Note that I've qualified some imports from the Data.Heap package here so they don't conflict with our functions or those from Prelude. To complete this function, we just need to write the balance function which we discussed in theory earlier.

Our balance function will compare the sizes of the two heaps. If they are equal, our heap is already balanced, so we return without modification. Otherwise, we deconstruct the larger heap into its head and tail -- inserting the head into the other side, and replacing the heap with its tail. This performs the "bumping over" operation illustrated above.
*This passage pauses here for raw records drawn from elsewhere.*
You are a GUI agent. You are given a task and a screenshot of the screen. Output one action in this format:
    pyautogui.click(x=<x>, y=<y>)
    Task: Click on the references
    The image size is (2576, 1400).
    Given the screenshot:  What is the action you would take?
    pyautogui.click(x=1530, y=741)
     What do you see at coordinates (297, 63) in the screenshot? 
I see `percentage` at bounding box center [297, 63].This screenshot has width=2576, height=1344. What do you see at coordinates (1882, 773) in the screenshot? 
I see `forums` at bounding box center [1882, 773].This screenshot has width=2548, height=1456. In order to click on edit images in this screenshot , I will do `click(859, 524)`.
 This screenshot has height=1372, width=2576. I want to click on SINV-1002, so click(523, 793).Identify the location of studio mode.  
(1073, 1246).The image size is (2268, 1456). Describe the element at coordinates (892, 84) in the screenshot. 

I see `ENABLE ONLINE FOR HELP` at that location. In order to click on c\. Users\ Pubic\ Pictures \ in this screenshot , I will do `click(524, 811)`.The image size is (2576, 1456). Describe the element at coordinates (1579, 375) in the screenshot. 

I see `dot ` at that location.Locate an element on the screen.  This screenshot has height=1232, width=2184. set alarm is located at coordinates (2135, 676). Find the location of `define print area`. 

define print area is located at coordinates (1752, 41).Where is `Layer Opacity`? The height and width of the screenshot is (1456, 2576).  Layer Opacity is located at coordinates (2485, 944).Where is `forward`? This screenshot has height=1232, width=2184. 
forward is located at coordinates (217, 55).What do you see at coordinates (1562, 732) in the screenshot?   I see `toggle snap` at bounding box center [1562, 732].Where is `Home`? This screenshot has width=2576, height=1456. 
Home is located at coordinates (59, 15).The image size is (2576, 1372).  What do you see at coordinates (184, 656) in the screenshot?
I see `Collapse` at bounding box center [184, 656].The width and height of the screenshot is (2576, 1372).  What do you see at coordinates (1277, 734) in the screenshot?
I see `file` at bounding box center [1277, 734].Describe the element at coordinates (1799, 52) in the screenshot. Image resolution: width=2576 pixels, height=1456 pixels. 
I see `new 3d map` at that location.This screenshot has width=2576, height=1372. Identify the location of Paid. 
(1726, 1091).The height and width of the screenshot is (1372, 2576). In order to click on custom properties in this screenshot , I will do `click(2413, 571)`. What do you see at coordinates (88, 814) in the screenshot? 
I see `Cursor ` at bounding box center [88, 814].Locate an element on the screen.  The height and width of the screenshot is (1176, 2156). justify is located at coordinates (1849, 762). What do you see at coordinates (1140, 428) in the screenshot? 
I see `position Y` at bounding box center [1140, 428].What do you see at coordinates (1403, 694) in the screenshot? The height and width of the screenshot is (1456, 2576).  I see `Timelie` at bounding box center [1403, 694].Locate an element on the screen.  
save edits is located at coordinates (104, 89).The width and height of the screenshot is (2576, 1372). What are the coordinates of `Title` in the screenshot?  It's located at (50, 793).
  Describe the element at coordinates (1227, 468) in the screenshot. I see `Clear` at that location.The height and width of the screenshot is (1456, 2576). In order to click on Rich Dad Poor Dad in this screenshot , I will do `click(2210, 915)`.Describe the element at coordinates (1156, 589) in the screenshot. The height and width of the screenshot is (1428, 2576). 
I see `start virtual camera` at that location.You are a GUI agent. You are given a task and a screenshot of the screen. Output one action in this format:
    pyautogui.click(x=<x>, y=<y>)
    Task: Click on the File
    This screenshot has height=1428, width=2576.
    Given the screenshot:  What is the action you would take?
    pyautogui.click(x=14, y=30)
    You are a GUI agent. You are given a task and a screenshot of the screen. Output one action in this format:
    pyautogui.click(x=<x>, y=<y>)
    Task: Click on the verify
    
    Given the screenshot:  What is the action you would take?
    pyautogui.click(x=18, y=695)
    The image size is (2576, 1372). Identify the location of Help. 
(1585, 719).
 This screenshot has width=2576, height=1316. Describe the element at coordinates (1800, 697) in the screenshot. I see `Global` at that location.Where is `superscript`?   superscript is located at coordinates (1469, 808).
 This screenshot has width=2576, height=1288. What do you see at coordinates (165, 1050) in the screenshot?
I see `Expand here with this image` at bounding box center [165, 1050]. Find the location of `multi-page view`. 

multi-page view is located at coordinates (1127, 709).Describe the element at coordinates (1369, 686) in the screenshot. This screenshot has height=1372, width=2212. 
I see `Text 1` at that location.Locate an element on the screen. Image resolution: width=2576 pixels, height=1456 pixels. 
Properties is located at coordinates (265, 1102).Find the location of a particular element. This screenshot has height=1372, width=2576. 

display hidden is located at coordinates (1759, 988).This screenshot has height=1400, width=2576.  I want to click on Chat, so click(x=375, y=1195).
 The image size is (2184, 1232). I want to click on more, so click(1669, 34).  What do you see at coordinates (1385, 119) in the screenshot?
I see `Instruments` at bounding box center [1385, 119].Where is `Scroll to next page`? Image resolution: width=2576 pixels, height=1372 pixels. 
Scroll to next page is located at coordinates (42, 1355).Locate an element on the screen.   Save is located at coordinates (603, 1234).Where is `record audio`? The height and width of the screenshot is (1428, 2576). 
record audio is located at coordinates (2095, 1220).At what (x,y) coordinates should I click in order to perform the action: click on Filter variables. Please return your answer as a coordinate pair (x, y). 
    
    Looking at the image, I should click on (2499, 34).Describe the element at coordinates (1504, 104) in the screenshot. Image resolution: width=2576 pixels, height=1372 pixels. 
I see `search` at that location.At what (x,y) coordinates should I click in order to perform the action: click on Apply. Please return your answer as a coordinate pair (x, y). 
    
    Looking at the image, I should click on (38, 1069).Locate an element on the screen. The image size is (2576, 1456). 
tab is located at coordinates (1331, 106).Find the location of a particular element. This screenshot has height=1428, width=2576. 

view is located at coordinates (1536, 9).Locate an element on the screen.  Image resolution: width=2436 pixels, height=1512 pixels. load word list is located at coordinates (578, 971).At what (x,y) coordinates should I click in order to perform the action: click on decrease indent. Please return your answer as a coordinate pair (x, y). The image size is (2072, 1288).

balance :: Ord a => MedianHeap a -> MedianHeap a
balance (MedianHeap lesser greater)
  | size lesser == size greater = MedianHeap lesser greater
  | size lesser > size greater =
    let (x, xs) = deconstruct lesser
     in MedianHeap xs (Heap.insert x greater)
  | otherwise =
    let (x, xs) = deconstruct greater
     in MedianHeap (Heap.insert x lesser) xs
  where
    deconstruct heap = case view heap of
      Nothing -> error "cannot view empty heap"
      Just (x, xs) -> (x, xs)

Because Data.Heap provides only a 'safe' interface for deconstructing heaps, I've created a helper function deconstruct, which converts a heap from Data.Heap into its head and tail, throwing a runtime error if it is empty. In this case, this error will never be thrown, since we don't modify the median-heap if it is empty, since the sizes of both sides would be zero.

With this, the main functions of interacting with our median-heaps are complete, so all that's left is to add some helper functions for converting from lists. First, let's write fromAscList, (asc short for ascending) which will just split the list at its middle element (the median), and put its lesser and greater halves into our median heap using the $O(n)$ functions Heap.fromDescList and Heap.fromAscList. Since the lesser side is a max-heap, a list like [1, 2, 3] is actually in descending order (the first item to be removed from the heap is last), so we use the corresponding function for that side.

fromAscList :: Ord a => [a] -> MedianHeap a
fromAscList xs =
  let (lesserList, greaterList) = splitAt (length xs `div` 2) xs
   in MedianHeap (Heap.fromDescList lesserList) (Heap.fromAscList greaterList)

And finally a generic fromList, which will just sort the list first before applying fromAscList:

fromList :: Ord a => [a] -> MedianHeap a
fromList = fromSortedList . sort

Simple enough.

Conclusion & Performance

To make sure this works, lets try a few examples:

> median $ fromList [1, 2, 5, 3, 4] -- => Just 3
> median $ fromList [1, 2, 3, 4]    -- => Just 2.5

Note that converting from an unsorted list and then finding the median from our heap data structure is slower than an optimal linear time algorithm on an unsorted list. Instead, we would need $O(n \cdot \text{log}(n))$ time to sort, and $O(n)$ time to convert from sorted list to heap. However, the advantage of using this median-heap would come if we needed to repeatedly find the median, since once our data is in the heap, we can always find the median in $O(1)$ and update in $O(\text{log}(n))$. If we can bear the initial overhead to model our data in this heap, it should pay off in the long term to not have to scan the entire data set to find the median.

That's all I have here, but please reach out with any questions or comments!

Notes

1

This post is inspired by another blog post, which shows how to find the median of two sorted lists in linear time. That got me thinking, though, if it we already had sorted data, whether there was a better data structure for the problem.